The argument below is an interpretation of the research on peer review based on very recent published findings and the work carried out in the PEER project (see Pilots). Detailed referencing and our own data will be added later but this brief account is intended to provide an initial orientation for those accessing the PEER pages on this site.

Why engage students in peer review?

Peer review develops important skills in students that help enhance learning and understanding. Peer review also prepares students for life beyond university as it helps develop their capacity to evaluate the quality and impact of their own work and the work produced by others. Peer review has two aspects that offer qualitatively different learning benefits - reviewing the work of others and receiving reviews from others. Fortunately these two aspects come together when peer review is implemented as students will normally take the role of reviewer as well as receiving reviews.Nonetheless, designers of peer review activities are urged to find ways of maximising the benefits of both processes, reviewing and being reviewed.

What do we mean by peer review and peer feedback?

The type of scenarios assumed in these pages is one where students make evaluative judgements about the work of other students and provide a feedback commentary, usually written. The judgement and the commentary are key aspects of peer review. Peer review will however be even more powerful if it is designed as part of a wider process that also involve dialogue and that help ensure that students have opportunities to act on the peer commentaries.

For clarity, note that the PEER pages on this website are not concerned with scenarios (i)where students engage in collaborative tasks and give each other informal feedback (ii) where students evaluate contributions to group working, or (ii) where students mark each other's work and where that mark counts as part of the final grade for the assignment.

Hence we are not here discussing peer assessment: rather we are talking about peer review. Indeed, it is possible that the over-focus on peer assessment in the research is one of the reasons why peer review is not so widely implemented across the HE sector. The research carried out within this PEER project shows that many students dislike being asked to mark other students work and receiving marks from other students. There are many reasons for this, including a belief by students that their peers do not have the expertise to mark reliably. In contrast, students are usually very positive about the benefits of peer review processes where marking is not involved.

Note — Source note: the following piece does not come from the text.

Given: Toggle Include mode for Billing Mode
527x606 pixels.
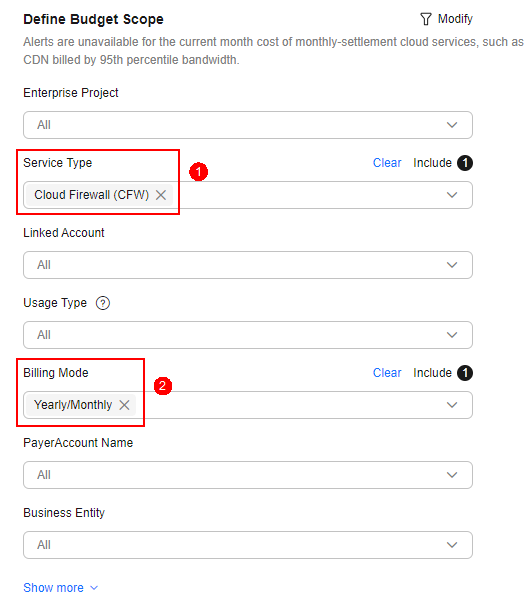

This project therefore focuses on scenarios where marking by students is not a key feature [e.g. see Engineering Design study under Pilots tab].

So what are the benefits of peer review where students are involved in receiving and giving feedback?

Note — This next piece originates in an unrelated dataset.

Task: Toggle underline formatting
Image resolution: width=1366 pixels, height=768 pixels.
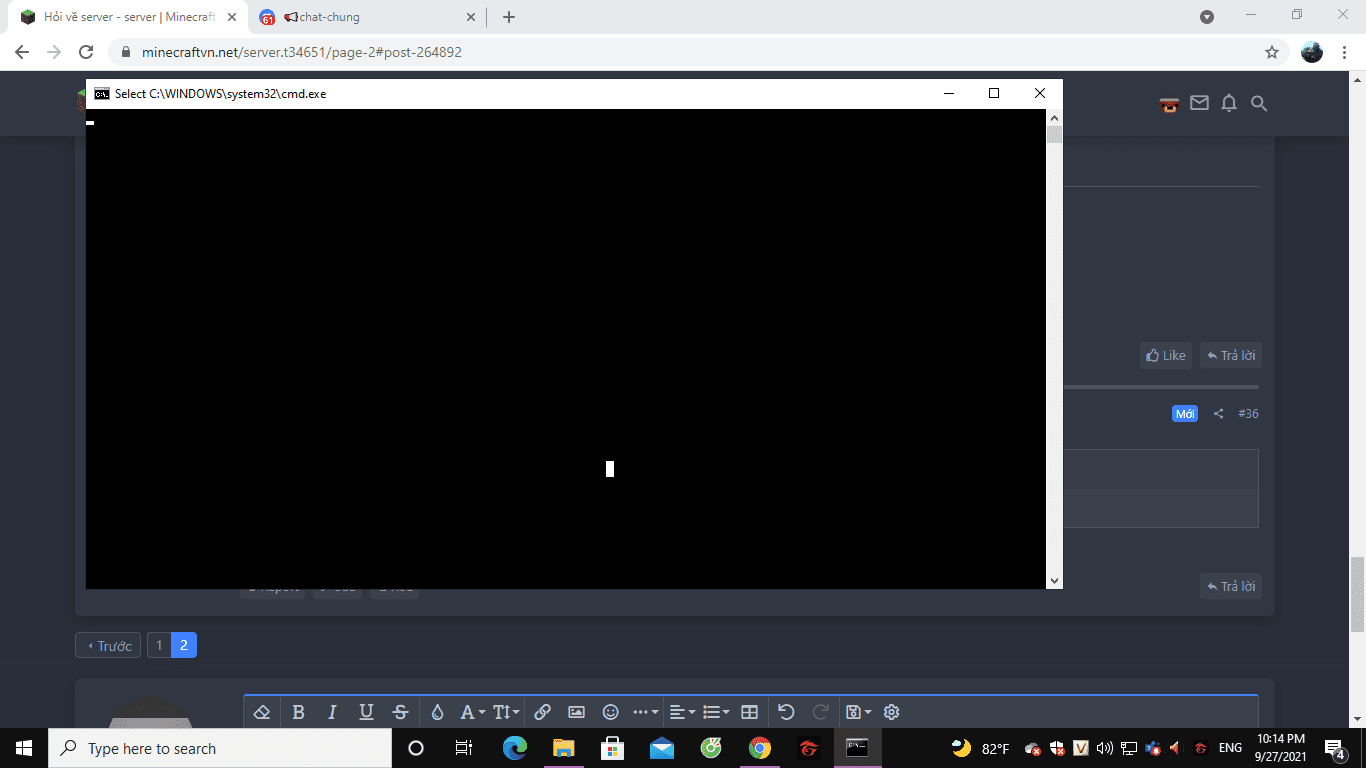Action: 366,712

Receiving feedback from peers

Receiving reviews from peers can add to the feedback students receive, over and above that provided by the teacher. Additional benefits of peer review are that peer feedback is often more timely than teacher feedback. For example in collaborative project work students will often receive informal feedback from peers as they tackle a task rather than at the end when it might be of less direct use. Peers are also often better able to explain misconceptions or gaps in understanding to weaker students because they are closer in understanding and use a language that is more accessible than that of the teacher. Also, in many peer applications, students receive feedback from a number of other students. This makes it more likely that students will get the feedback they require than if only a single teacher responds to the assignment. Finally, peer feedback simulates how feedback operates in professional practice where students might get conflicting feedback messages which they have to reconcile in their responses.

Giving feedback to peers

Peer review is not just beneficial in providing students with extra feedback on their work, it also benefits students because they are required to actively produce feedback. Indeed it is arguable that the act of constructing feedback is more important for learning and development than the receipt of feedback from others. The argument for this assertion can be found in a recent paper by Nicol (2011) produced for the Quality Assurance Agency in Higher Education. Here is a brief, but not comprehensive, list of the benefits. Readers are directed to Nicol (2011) for the full argument and references.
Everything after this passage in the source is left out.